## start TASK DATA

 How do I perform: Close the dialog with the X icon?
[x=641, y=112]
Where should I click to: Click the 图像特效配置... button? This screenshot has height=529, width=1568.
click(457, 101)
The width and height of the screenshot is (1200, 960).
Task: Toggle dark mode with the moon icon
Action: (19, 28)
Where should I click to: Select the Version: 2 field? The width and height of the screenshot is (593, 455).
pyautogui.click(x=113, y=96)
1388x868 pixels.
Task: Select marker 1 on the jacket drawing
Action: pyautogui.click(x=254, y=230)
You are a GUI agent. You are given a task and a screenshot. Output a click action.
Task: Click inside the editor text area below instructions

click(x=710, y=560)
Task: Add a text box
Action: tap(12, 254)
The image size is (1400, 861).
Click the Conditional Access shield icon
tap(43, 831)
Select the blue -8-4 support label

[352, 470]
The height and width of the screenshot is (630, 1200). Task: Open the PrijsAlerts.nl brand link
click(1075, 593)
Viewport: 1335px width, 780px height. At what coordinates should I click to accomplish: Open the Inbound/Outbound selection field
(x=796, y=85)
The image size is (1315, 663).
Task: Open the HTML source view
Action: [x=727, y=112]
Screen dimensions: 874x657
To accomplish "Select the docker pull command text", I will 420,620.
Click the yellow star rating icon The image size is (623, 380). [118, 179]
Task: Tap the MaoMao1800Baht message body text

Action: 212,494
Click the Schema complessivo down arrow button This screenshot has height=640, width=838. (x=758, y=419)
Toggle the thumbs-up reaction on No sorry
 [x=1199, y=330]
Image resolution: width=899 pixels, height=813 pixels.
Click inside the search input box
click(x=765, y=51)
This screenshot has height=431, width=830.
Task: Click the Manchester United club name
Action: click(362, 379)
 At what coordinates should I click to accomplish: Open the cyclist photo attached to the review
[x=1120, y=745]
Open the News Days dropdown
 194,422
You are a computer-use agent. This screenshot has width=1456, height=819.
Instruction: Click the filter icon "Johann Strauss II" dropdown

## end TASK DATA

> _WHAT IS NEEDED_
Collect every line of the listing above that contains the string "text". Case counts.

> _FINAL RESULT_
Task: Click inside the editor text area below instructions
Task: Add a text box
To accomplish "Select the docker pull command text", I will 420,620.
Task: Tap the MaoMao1800Baht message body text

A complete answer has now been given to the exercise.